Last offered: Spring 2015 | UG Reqs: WAY-SI

STS 151: The Future of Information (EDUC 151)

As information has a fascinating history (see HISTORY 5A), so it possesses a promising if concerning future. Through lecture, demonstration, and in-class web-work, this course will provide students with advanced strategies in (a) identifying sources and tools for advancing the quest for information; (b) assessing elements of trust, authority, and chicanery in the provision of information; (c) recognizing the economic and legal structures shaping information sources, services, and rights; and (d) discovering who is behind what information. With a focus on the info-worlds of journalism, learning, governance, students will acquire and practice the forensic skills and web savvy of fact-checkers and investigative reporters, activists and scholars. Here¿s a class set to determine the future course of information.
Terms: Aut | Units: 4 | UG Reqs: WAY-SI

STS 160Q: Technology in Contemporary Society

Preference to sophomores. Introduction to the STS field. The natures of science and technology and their relationship, what is most distinctive about these forces today, and how they have transformed and been affected by contemporary society. Social, cultural, and ethical issues raised by recent scientific and technological developments. Case studies from areas such as information technology and biotechnology, with emphasis on the contemporary U.S. Unexpected influences of science and technology on contemporary society and how social forces shape scientific and technological enterprises and their products. Enrollment limited to 12.
Last offered: Autumn 2013 | UG Reqs: GER:DB-SocSci, WAY-SI

STS 165N: Cars: Past, Present, and Future

(Formerly COMM 165N.) Preference to freshmen. Focus is on the past, present and future of the automobile, bridging the humanities, social sciences, design, and engineering. Focus on the human experiences of designing, making, driving, being driven, living with, and dreaming of the automobile. A different theme featured each week in discussion around a talk and supported by key readings and media.
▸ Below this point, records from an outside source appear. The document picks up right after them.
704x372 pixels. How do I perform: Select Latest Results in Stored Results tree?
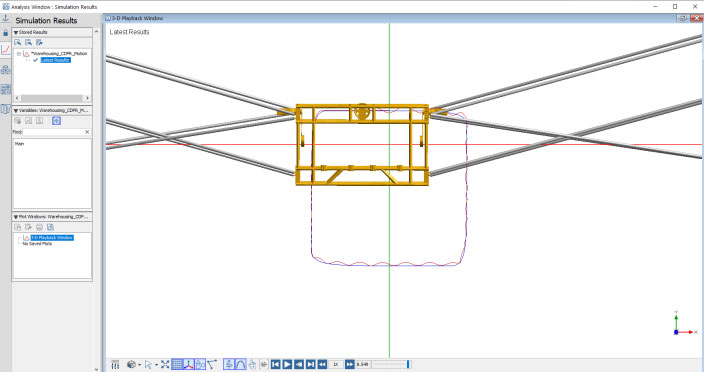(55, 60)
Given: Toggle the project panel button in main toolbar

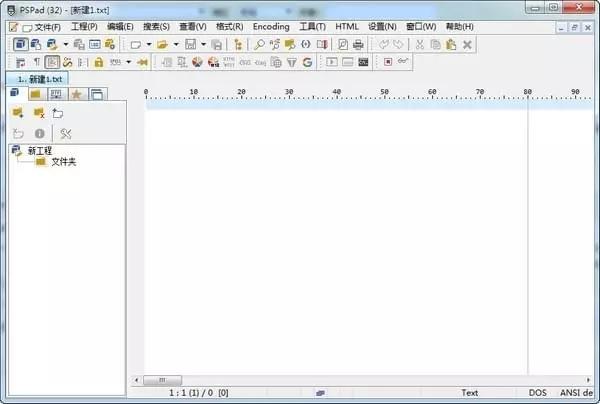Looking at the screenshot, I should point(21,44).
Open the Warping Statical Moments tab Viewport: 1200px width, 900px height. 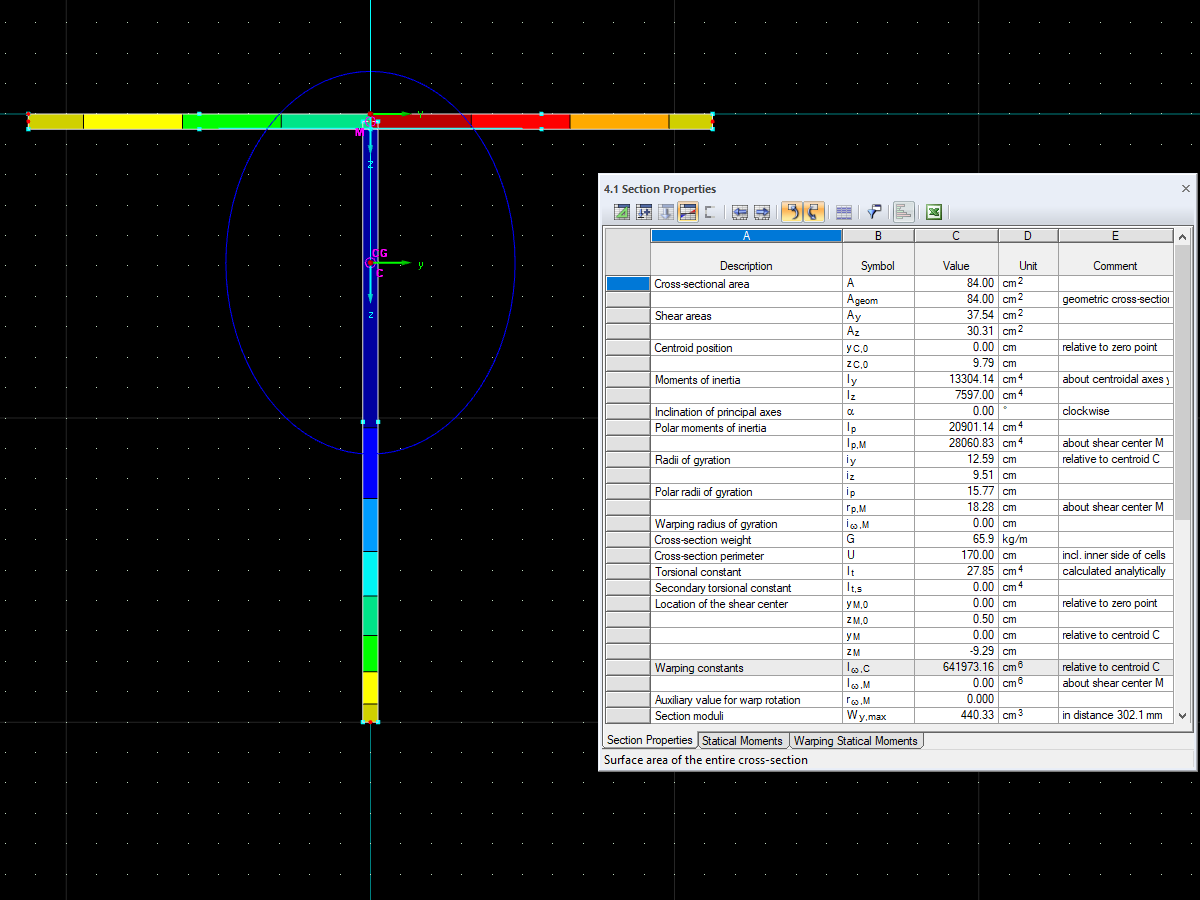click(x=856, y=740)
Course is informed by history, archaeology, ethnography, human-technology interaction, mechanical engineering, and cognitive science.
Last offered: Spring 2014

STS 166: Knowledge and Information Infrastructures (HISTORY 242D)

This course introduces historical, theoretical, and comparative perspectives on knowledge and information systems from the medieval world to the present. Cases include libraries, meteorology, climate science, the Internet, the World Wide Web, and social science data systems. It theorizes how infrastructures form, how they change, and how they shape (and are shaped by) social systems. The course ends with challenges to modern knowledge infrastructures, such as crowdsourcing, citizen science, and alternative and bogus knowledge.